So for my part, when people stood to applaud him, I didn’t. Neither did Brandon or Paul, as well as some other people here or there, though it’s hard to say if everyone was doing it as a sort of protest or if it’s just one of those things where some people stand and some people don’t. The opposing team, Temple, apparently got some attention for turning their backs, which I somehow missed, despite their section being pretty close to ours. I did notice their big sign, however, that said, “He turned his back, so we’ll turn ours.”

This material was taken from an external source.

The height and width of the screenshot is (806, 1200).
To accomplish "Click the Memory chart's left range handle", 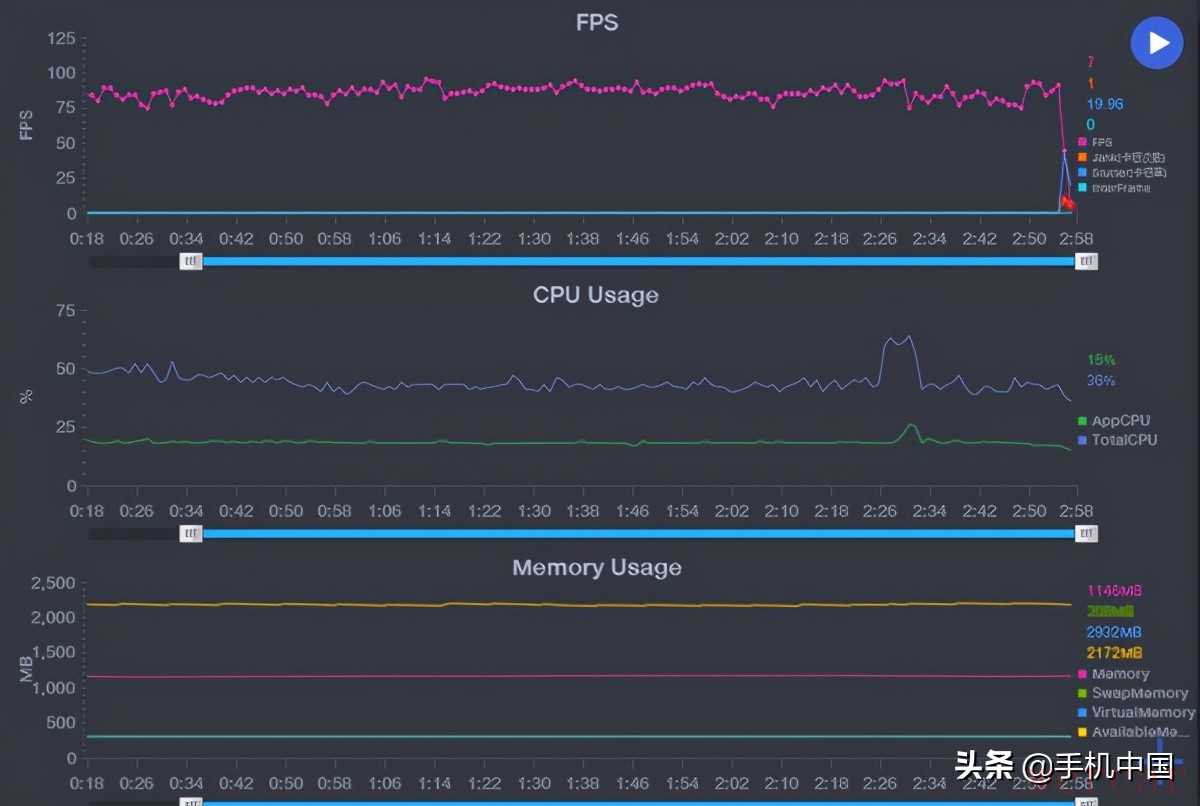I will pos(191,802).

I did like the tailgate, though, even if traffic and Paul’s tendency to not know where he’s going despite being sure of where he’s going got us there two hours behind schedule. Also, we have a new joke that I can’t get drunk anymore–in the sense that large amounts of alcohol aren’t doing anything to me lately. It happened at Brandon’s wedding, which I dismissed as being spread out over the course of the night, but at the tailgate and in the evening later, multiple drinks and multiple Jell-O shots in a short timespan didn’t hit me at all.

By the end of it all, we’d done a tone of walking, from walking from where we were parked to the tailgate and back, including Paul taking us the wrong way. Paul and I walk pretty regularly–on weekends, we’ve gotten up to four miles at a time–and I could tell by the way my body felt that we’d definitely surpassed that. According to my phone, we were pushing six miles for the day by the time we got back to the car.

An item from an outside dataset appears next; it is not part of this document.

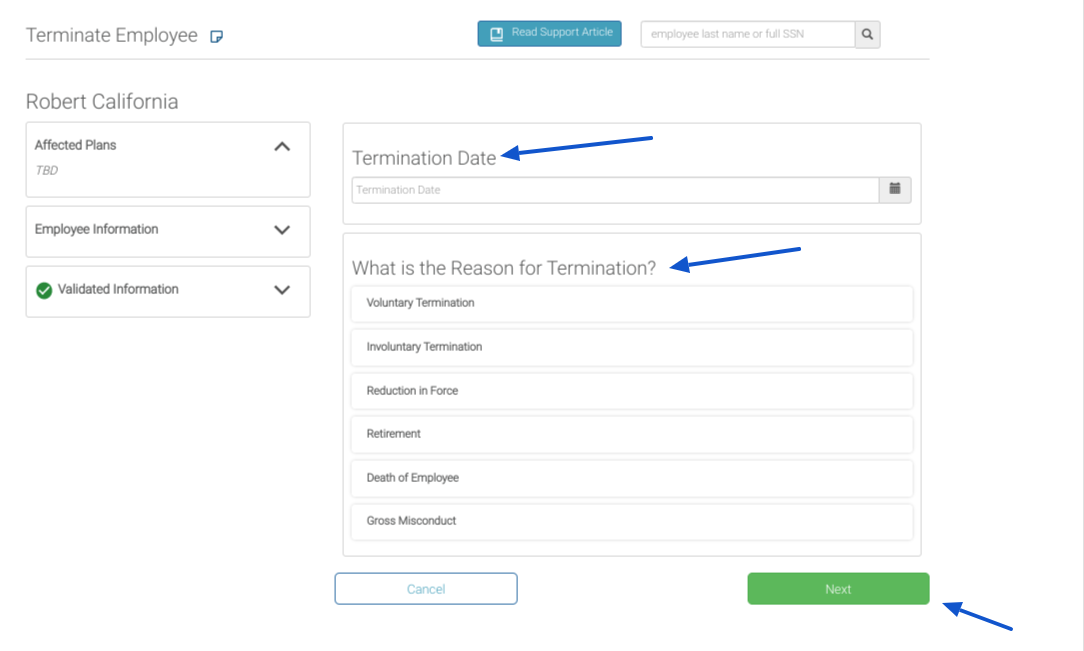
Task: Choose Reduction in Force option
Action: click(x=631, y=391)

Brandon and Kelly headed out of town to meet up with my dad in Gettysburg for the annual World War II weekend we usually go to, but Paul and I opted to skip it–while going was totally doable and it wouldn’t have been a far drive to go and spend Saturday night into Sunday, and I didn’t want to feel rushed in the evening or miss out on other festivities. So after they went there way, I took a nap, and although I could’ve sworn I never fell asleep, next thing I know Paul’s waking me up so I can shower to go to dinner.

The nap and hot shower did me good. The walk had me aching all over, and I felt immensely better afterward. Much of our group was meeting at The Greek next to our motel for dinner, so I had Katie shoot me a text when they got there and we enjoyed a delicious meal of Greek food. Katie’s friends were fun to talk to, as well. I knew a couple already, but we all had a good time hanging out.

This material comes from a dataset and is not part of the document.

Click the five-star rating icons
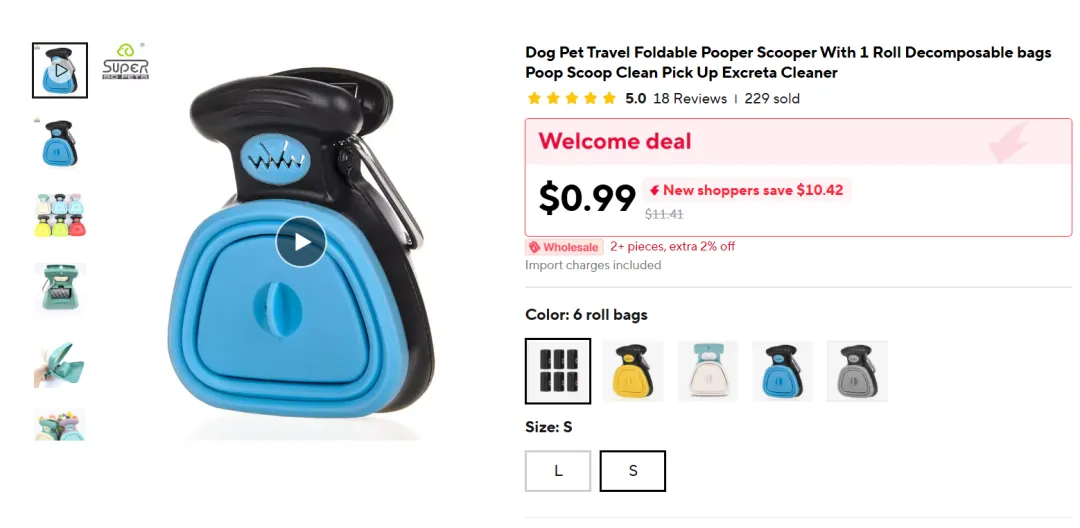click(571, 98)
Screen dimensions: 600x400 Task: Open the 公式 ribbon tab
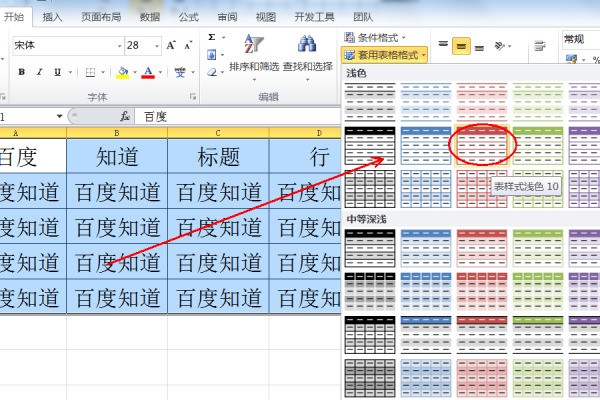(x=188, y=17)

The original plan was to do a bar crawl, and I was kind of relieved when Katie said the’d changed it to staying in. Initially, it was going to be at her friend’s apartment, but that got shifted to our hotel room. This also meant her brother, who’s still underage, could be included. I just wanted to hit Zeno’s for one drink, even if it was at the end of the night, but Katie wanted to, too, so we headed there after dinner, and then broke up into a smaller group for drinking and Cards Against Humanity in our room.

It was probably one of the most low-key bachelorette parties in history, but it was a lot of fun and really suited the group, which is always important. Katie’s not the type to want penis paraphernalia everywhere, and some of her friends aren’t the bar-hopping type, so an evening in seemed to work best. Everyone got to see her and spend some time with her,  and she got to do what she wanted to do before the wedding in just over two weeks. And that’s ridiculous that it’s come so soon.

The work weeks are all blurring together lately, as they tend to do, but the fall TV season is back. And that means that it’s a fun time to watch TV for a living, and I can typically count on seeing some good stuff a couple times a week. And trust me, I’ve seen some good shit.

Paul and I took last Friday off, intending to set out early for State College to get there in the afternoon and have the evening to hang out. We started the day with a walk in the park, then came back, packed up, and hit the road, ultimately later than we wanted, but it’s not like it was a big deal. We had nowhere to be, really, it was just that we wanted to maximize time, especially knowing Saturday was gonna be packed with events for Katie’s bachelorette party.

We grabbed some food on the way and checked into our motel, which was this little motel on the outskirts of downtown State College–I’d seen it plenty of times, since it’s next to The Waffle Shop and The Greek, two of my favorite restaurants. Penn State had a rivalry football game that weekend, so everything filled up pretty fast. I’d actually underestimated how fast it would happen and kind of took it for granted that we’d have no problem getting a room, and it turned out that everything was sold out a solid month or so in advance. The bridesmaid in charge of things had called around and put herself on waiting lists, though, and we got lucky and snagged a room with two double beds, meaning Brandon and Kelly would stay with us.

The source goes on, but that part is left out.